[Element and text location data]
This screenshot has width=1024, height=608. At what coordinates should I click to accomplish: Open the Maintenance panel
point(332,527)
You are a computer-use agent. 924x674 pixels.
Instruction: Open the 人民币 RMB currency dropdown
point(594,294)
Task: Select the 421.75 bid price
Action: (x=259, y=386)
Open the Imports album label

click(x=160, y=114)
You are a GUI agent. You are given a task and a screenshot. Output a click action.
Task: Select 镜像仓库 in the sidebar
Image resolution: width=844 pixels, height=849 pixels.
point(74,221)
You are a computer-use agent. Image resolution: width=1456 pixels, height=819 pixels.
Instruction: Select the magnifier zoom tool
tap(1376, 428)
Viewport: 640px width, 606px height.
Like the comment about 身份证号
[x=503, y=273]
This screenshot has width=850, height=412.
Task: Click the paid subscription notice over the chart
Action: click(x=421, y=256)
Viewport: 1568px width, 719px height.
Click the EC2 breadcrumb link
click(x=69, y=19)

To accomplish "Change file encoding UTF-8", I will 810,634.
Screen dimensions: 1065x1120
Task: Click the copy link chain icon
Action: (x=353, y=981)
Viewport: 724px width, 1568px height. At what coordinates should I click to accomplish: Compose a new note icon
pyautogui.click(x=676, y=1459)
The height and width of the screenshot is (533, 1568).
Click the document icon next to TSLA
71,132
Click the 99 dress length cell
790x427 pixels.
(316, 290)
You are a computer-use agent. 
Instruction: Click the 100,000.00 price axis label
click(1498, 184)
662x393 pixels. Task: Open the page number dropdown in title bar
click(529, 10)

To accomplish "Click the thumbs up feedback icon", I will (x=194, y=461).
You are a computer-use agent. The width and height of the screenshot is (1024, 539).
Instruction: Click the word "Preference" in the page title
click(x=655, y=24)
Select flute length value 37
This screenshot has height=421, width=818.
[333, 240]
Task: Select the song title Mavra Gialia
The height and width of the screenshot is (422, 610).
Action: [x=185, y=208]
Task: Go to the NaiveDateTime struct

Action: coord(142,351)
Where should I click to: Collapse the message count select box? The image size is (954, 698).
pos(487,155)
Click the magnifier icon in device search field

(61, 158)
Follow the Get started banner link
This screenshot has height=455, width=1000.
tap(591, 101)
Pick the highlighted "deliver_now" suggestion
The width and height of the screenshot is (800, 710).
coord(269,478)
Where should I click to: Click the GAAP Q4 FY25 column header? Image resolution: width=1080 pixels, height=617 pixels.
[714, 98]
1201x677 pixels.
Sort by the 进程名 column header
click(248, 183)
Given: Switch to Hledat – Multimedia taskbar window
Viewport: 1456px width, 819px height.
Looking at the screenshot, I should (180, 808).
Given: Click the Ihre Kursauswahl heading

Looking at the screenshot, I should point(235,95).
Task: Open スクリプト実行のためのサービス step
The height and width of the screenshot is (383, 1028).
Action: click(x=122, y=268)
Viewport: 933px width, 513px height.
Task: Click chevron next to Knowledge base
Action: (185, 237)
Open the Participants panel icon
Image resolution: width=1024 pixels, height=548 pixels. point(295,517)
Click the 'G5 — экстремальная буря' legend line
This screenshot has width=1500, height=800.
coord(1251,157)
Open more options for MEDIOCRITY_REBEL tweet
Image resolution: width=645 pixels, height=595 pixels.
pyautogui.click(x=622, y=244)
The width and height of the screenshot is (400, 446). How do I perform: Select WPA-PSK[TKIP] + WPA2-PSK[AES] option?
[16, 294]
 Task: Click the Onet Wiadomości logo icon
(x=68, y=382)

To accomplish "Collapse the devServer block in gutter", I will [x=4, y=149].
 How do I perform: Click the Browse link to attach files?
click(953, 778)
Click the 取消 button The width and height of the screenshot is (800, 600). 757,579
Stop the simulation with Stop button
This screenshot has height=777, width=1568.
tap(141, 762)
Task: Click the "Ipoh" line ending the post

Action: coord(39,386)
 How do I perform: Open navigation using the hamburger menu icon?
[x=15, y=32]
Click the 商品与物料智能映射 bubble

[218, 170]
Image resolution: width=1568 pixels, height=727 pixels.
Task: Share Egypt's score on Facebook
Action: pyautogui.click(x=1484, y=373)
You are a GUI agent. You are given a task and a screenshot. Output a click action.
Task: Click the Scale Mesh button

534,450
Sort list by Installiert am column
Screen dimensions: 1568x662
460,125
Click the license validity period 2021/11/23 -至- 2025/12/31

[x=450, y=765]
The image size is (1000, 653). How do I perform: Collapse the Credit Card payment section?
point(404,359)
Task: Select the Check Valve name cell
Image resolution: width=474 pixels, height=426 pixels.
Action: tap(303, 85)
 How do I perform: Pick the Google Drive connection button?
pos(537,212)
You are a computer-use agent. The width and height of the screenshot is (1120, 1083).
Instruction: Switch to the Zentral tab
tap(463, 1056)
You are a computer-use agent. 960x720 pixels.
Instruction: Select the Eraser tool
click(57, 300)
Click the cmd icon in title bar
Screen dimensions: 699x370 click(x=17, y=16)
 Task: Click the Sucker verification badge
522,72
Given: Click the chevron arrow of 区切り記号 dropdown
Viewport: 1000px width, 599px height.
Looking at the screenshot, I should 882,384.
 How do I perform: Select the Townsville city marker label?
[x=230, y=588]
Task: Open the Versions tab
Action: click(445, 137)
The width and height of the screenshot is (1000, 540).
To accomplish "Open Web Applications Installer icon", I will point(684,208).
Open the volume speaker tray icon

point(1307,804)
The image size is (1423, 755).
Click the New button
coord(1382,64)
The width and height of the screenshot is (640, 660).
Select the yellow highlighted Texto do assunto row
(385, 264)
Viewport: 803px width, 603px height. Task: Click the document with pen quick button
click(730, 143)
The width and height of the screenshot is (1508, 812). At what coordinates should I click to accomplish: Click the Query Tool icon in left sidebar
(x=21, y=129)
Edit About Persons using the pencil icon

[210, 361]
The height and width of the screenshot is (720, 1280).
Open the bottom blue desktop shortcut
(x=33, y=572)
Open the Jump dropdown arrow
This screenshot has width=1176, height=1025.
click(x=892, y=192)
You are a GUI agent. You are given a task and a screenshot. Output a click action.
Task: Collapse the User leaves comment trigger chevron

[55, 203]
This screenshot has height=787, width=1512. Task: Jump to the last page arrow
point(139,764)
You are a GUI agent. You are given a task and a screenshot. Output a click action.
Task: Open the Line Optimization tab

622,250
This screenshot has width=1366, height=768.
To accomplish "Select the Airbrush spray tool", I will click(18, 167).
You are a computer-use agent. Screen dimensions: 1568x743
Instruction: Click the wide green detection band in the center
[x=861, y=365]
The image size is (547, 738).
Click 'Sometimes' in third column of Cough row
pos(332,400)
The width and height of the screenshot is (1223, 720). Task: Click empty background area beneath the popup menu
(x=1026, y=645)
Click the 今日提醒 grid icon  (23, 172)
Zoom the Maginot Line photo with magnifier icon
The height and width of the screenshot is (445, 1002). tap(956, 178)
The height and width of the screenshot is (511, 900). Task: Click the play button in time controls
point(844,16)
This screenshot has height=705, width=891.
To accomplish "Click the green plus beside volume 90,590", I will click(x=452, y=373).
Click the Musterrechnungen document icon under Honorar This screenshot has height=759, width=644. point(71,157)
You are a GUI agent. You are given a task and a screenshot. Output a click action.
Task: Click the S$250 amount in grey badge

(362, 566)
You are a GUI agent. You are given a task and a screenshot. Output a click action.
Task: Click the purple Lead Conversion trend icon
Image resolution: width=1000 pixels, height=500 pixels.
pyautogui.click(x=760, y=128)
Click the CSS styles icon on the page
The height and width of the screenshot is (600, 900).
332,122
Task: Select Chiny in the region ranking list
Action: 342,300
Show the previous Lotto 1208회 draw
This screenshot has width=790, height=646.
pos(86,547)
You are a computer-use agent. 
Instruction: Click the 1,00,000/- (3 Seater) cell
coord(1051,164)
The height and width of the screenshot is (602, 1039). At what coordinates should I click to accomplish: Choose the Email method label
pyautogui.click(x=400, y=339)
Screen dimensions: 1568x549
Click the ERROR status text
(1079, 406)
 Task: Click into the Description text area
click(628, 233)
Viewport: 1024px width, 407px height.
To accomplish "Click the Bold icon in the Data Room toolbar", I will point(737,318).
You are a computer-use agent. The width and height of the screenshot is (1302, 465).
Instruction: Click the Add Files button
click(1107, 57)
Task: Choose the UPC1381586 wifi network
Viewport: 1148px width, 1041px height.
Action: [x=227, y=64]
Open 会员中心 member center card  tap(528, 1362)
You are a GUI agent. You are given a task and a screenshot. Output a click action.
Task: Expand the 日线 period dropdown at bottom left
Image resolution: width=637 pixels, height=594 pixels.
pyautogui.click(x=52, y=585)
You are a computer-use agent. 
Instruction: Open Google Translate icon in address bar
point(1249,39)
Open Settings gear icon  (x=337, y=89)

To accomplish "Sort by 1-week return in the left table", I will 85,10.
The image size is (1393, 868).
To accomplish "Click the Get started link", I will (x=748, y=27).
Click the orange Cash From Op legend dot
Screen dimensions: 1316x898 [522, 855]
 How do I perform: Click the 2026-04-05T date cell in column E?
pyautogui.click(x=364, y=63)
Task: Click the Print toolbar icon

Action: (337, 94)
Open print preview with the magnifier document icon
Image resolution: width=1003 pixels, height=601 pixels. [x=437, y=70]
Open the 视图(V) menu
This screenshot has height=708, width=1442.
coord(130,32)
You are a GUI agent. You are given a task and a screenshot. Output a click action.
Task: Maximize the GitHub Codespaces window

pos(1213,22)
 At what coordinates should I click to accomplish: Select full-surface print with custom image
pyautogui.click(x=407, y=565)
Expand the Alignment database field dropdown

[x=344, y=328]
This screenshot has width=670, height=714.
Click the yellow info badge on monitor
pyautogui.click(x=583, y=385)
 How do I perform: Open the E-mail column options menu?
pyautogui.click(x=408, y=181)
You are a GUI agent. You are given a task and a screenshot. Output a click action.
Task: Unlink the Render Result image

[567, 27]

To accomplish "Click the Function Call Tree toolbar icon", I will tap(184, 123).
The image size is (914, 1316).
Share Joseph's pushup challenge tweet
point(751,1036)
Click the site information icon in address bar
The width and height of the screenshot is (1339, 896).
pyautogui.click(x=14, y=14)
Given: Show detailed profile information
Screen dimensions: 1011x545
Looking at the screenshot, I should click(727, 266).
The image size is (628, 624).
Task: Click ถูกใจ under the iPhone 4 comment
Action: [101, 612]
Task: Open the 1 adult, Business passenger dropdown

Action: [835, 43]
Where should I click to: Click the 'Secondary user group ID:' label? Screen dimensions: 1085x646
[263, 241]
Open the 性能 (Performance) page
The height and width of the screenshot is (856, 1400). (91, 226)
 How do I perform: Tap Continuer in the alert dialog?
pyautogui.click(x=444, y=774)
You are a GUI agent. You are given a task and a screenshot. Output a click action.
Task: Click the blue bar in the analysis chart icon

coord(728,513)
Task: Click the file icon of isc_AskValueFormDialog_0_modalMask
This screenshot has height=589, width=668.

### YOUR GOAL
Can you recast the listing, from its first line through the line containing "point(332,527)", as a Markdown table with the columns Row and Entry, leaving out blank lines?

### TASK RESPONSE
| Row | Entry |
|---|---|
| 1 | This screenshot has width=1024, height=608. At what coordinates should I click to accomplish: Open the Maintenance panel |
| 2 | point(332,527) |